Theory and Practice of Language Implementation, part 1
Thanks to the financial support of FWO and a grant by the summer school itself, I was able to go to Eugene, Oregon and learn about theory and practice of language implementation.
The first part of this summer school had three different topics. Ras Bodik presented highly interesting approaches for program synthesis. Oliver Danvy taught us how to use continuations and how to transform a program into continuation passing style. Matt Might tried to explain control-flow analysis (CFA) for high-order programs, starting with 0-CFA (zero-CFA) and k-CFA.
Algorithmic Program Synthesis
The program synthesis lectures were from my perspective the most comprehensible and interesting ones. Ras gave a high-level overview over different approaches to utilize expert knowledge i.e. domain insights to guide the synthesis of algorithms. He presented two different directions: derivative and selective synthesis. The derivative synthesis has its roots in the formal world. The idea is to define a problem with a formal language and to automatically derive a proof for it. As a by-product of this proof, an algorithm to solve the problem is synthesized. This approach is limited mainly by the formal skills of the programmers, and thus, was not successful in a larger scale.
Selective synthesis tries to circumvent these limitations by trying to preserve the usual tools for the programmers as the basic foundation. One example he explained in more detail was SKETCH. Here, the programmer has to describe a space of possible programs and the synthesizer can chose an exemplar of this space by testing/verifying whether it fulfills a specification, which also has to be given by the programmer. An example could be an optimized sort algorithm, which might be tailored to a specific memory model. The programmer implements the basic sketch and leaves some open holes, which needs to be synthesized. She also can give a simple bubble sort as specification, or as an alternative, a checking algorithm, whether the resulting data is sorted. He concluded his lectures with a demonstration of angelic programming, which uses the idea of sketching a solution and automatically deriving an implementation.
Continuations to Go
Oliver was the first lecturer asking us to do exercises. This was a good way to force us to really think about the content of his lectures.

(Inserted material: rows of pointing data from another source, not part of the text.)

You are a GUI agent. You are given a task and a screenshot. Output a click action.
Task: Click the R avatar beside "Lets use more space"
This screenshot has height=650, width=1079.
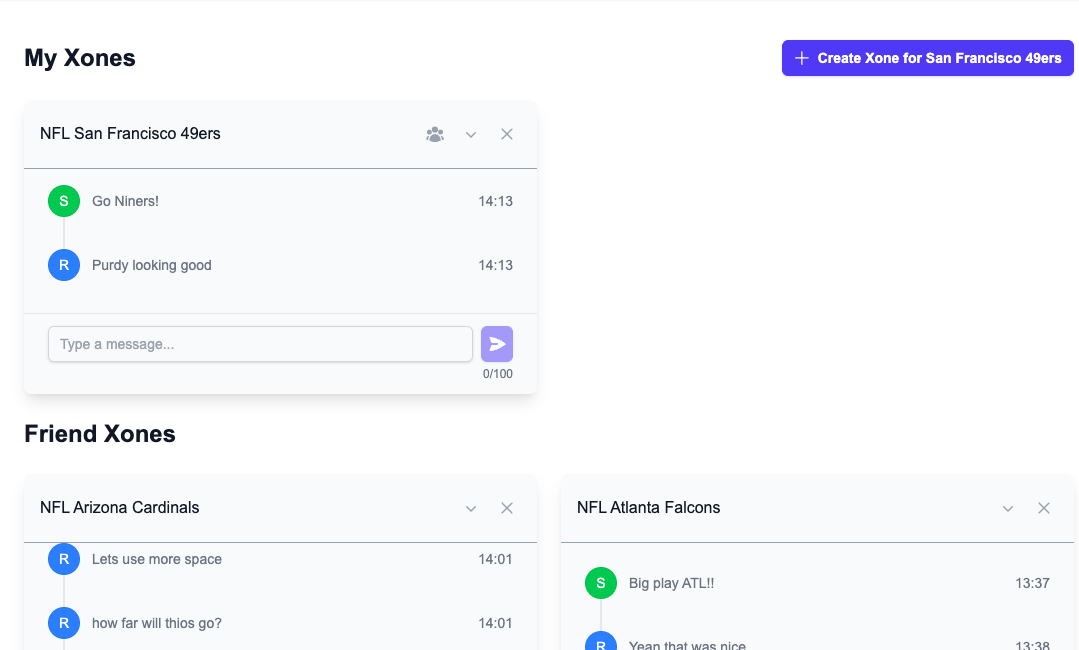pos(64,559)
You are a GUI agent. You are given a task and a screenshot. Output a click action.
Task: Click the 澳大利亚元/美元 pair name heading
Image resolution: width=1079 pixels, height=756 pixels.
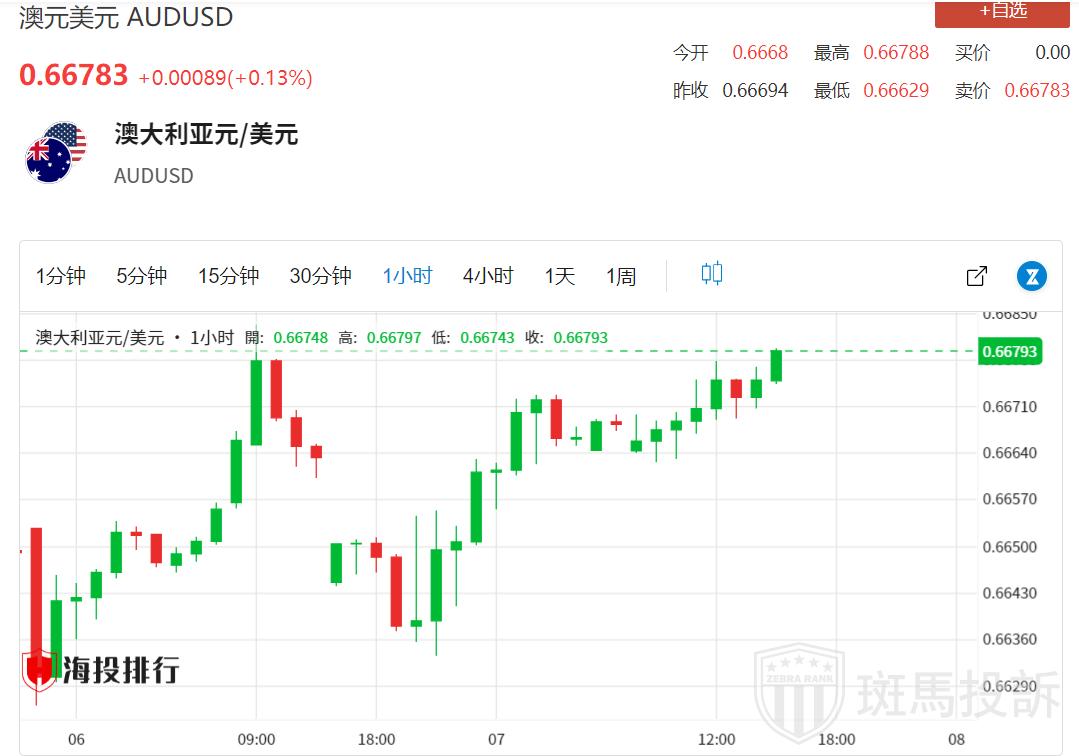[x=206, y=135]
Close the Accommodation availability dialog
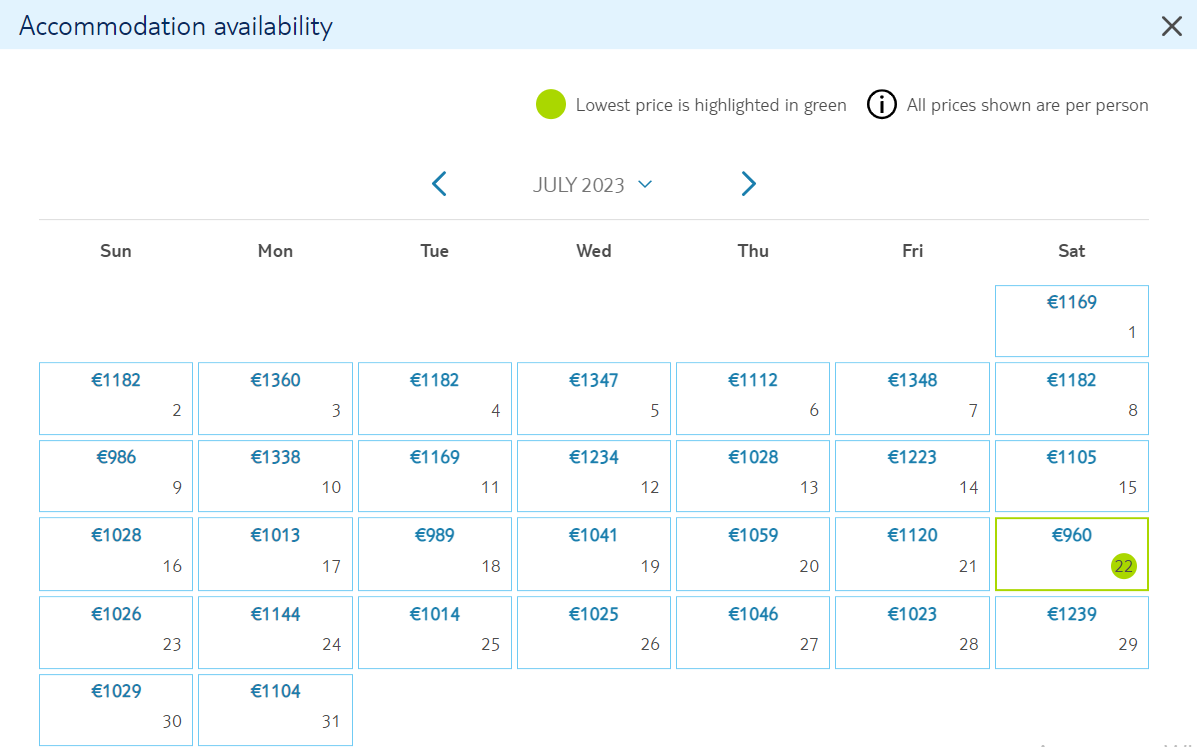1197x747 pixels. click(x=1171, y=26)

At first he taught us the three basic steps to transform a program to continuation-passing style (CPS): 1. name all immediate values, 2. sequentialize immediate evaluations, and 3. introduce the actual continuation. Then, he gave us some exercises, for instance to build the list of suffixes of a list and the list of prefixes. In a language supporting linked lists, the list of suffixes can be realized by sharing the data between all suffixes. The list of suffixes, thus is comprised of pointers pointing to the according element of the original list, where the suffix starts. For the list of prefixes, it is not possible to share the data, but, by implementing it in a continuation-passing style. You can share the computation of the prefixes similar to sharing the data in the case of the suffixes.

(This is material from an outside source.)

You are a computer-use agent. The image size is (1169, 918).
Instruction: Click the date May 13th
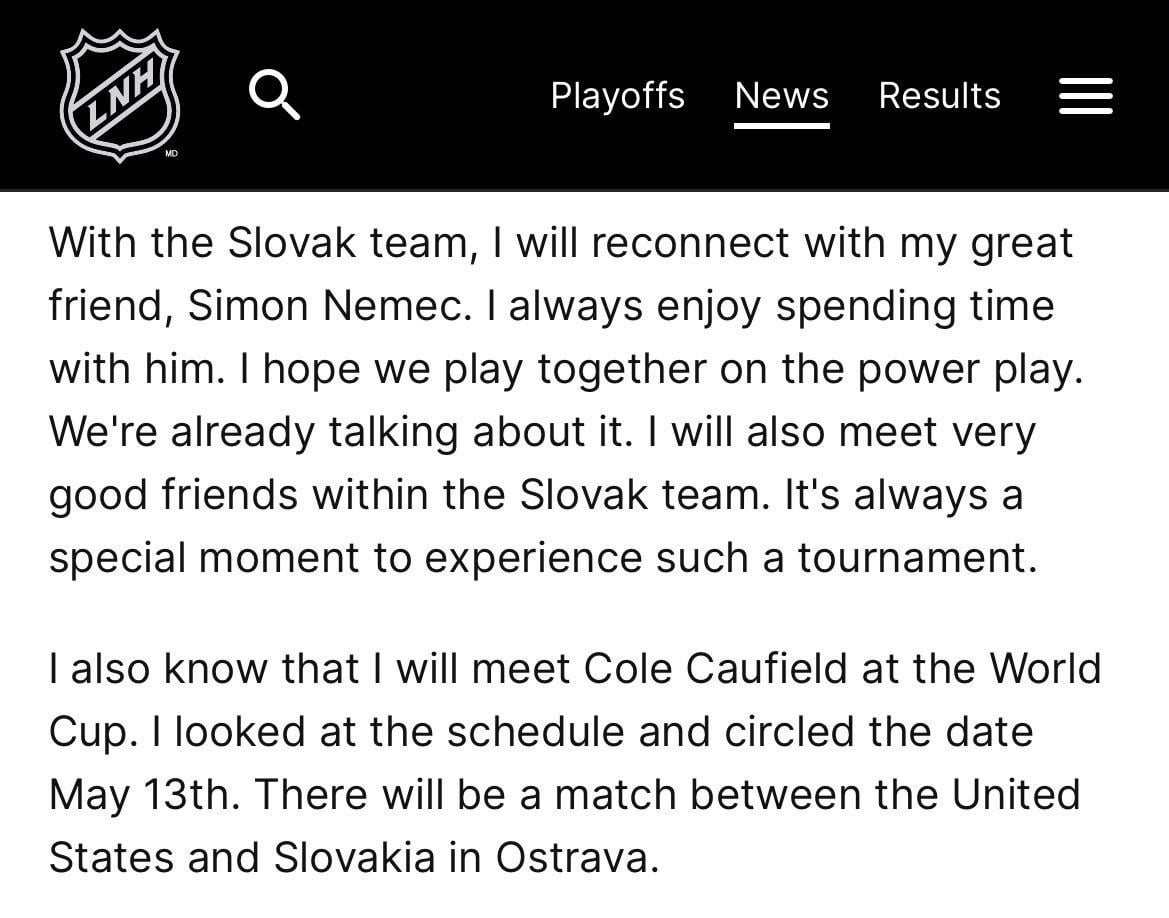[x=145, y=795]
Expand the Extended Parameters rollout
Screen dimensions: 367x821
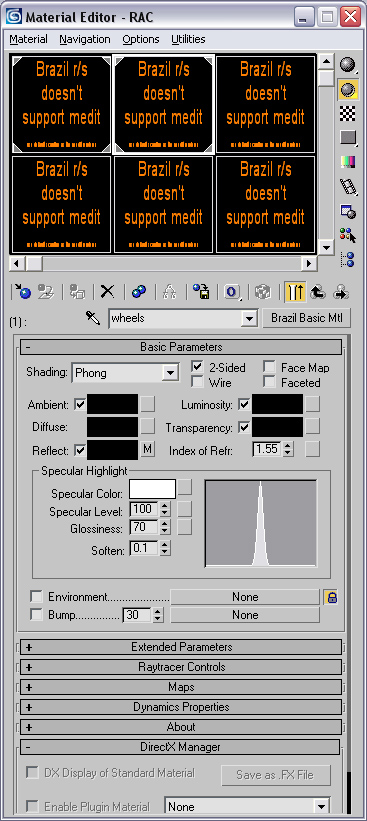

Another example, he ask to implement was a convolution of two lists. Thus, the result is a list of pairs of elements of each list, where the second list is reverse beforehand. The interesting thing here is, that it can be implemented in a recursive way with n steps of recursion for lists with n elements. The solution is simple, if you figure out that you can use the return time of a recursion to traverse the second lists, which is equal to a reverse. Later he pointed out, that an implementation of this, using CPS and defunctionalization will result in a plain usual zip/reverse like it would be done in Haskell.

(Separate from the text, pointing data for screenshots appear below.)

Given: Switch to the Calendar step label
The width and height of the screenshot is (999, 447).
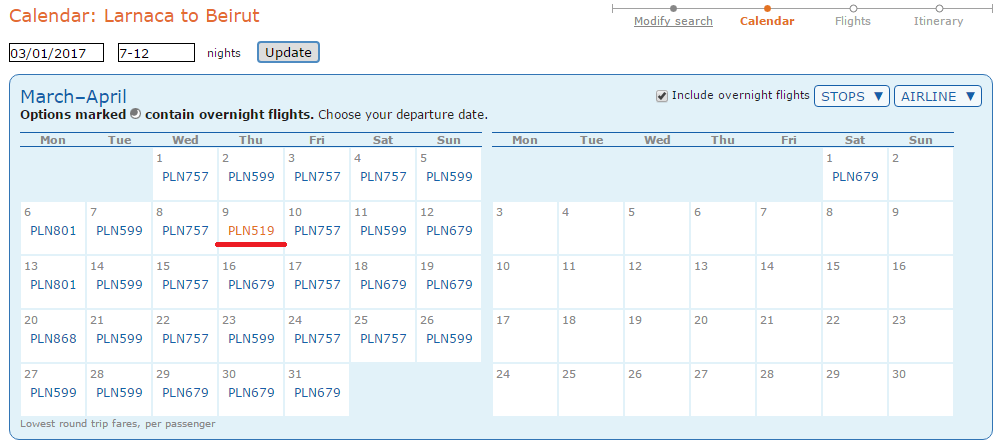Looking at the screenshot, I should point(767,21).
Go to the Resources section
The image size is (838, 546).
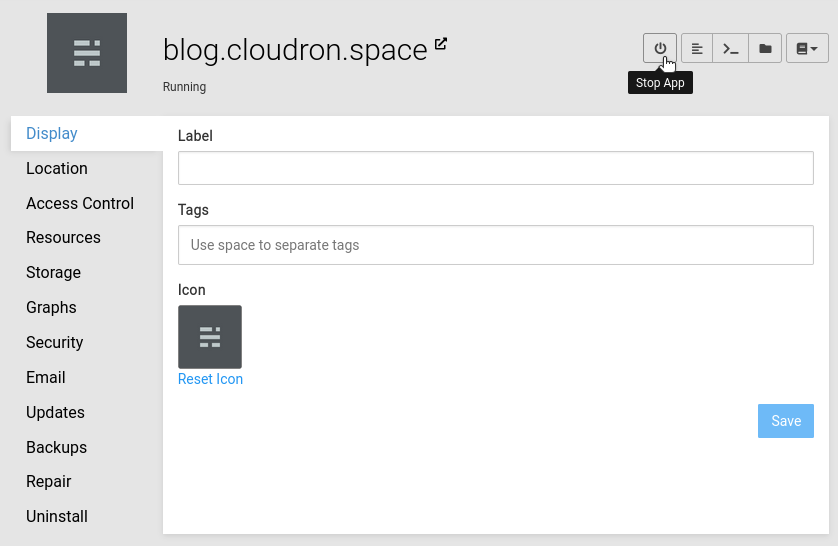[x=63, y=237]
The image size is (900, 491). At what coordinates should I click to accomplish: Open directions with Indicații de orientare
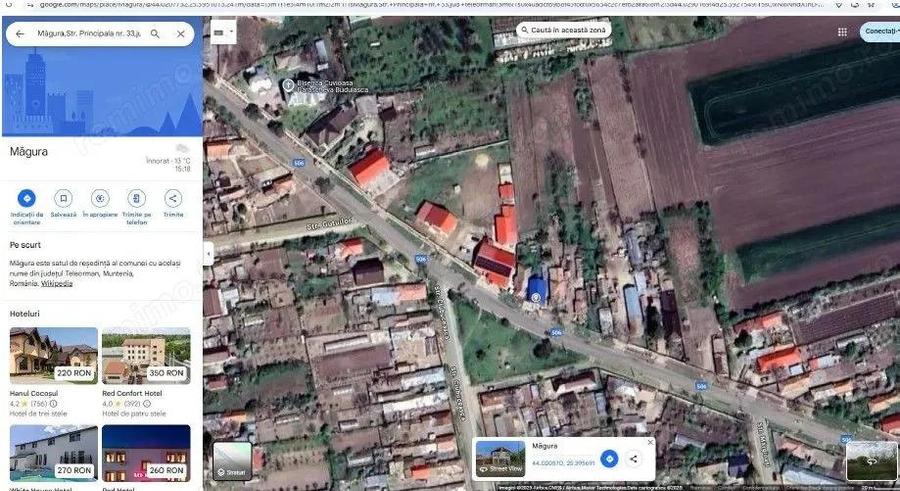(27, 198)
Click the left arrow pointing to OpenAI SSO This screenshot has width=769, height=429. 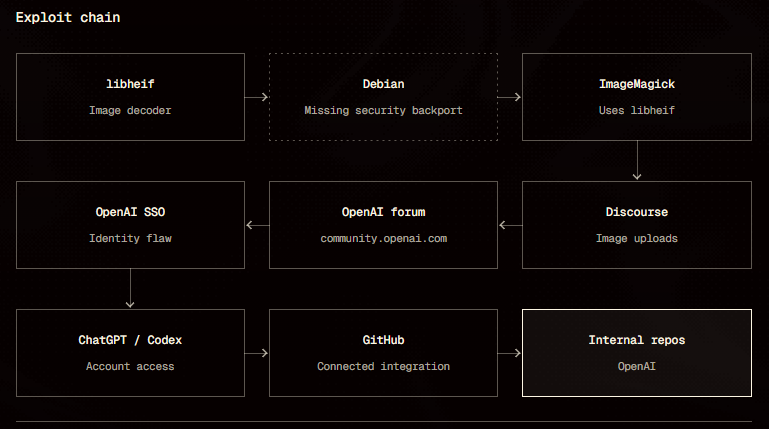pos(257,225)
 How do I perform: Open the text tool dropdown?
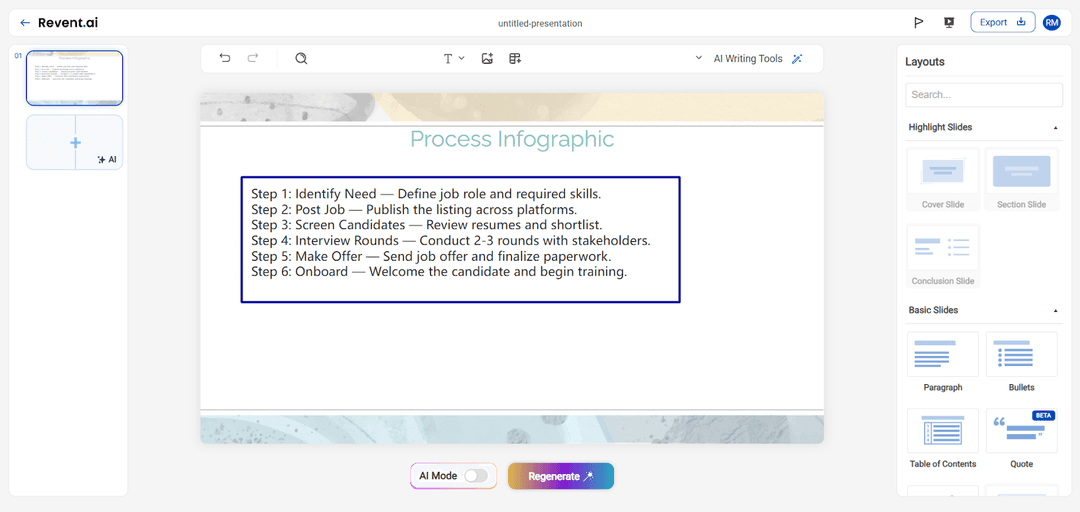coord(453,59)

Control-flow Analysis of Higher-Order Languages
Well, and then there was the control-flow analysis (CFA). At the moment, I have not figured out completely how to read the slides, since my Greek is rather limited. What I was able to take away from this course was, that there are several different techniques where 0-CFA is a robust and efficient one. In general, the k in k-CFAs denotes the amount of history, which is considered in the analysis. Usually, only 0-CFA and 1-CFA are applied in practice, i.e. in compilers, since the state space of the analysis explodes very fast. The concrete semantics of a program would be described by an infinite-CFA. He also talked about possible optimizations, like applying garbage collection, to eliminate unreachable states/possibilities during the CFA and thereby increasing the efficiency of the analysis significantly.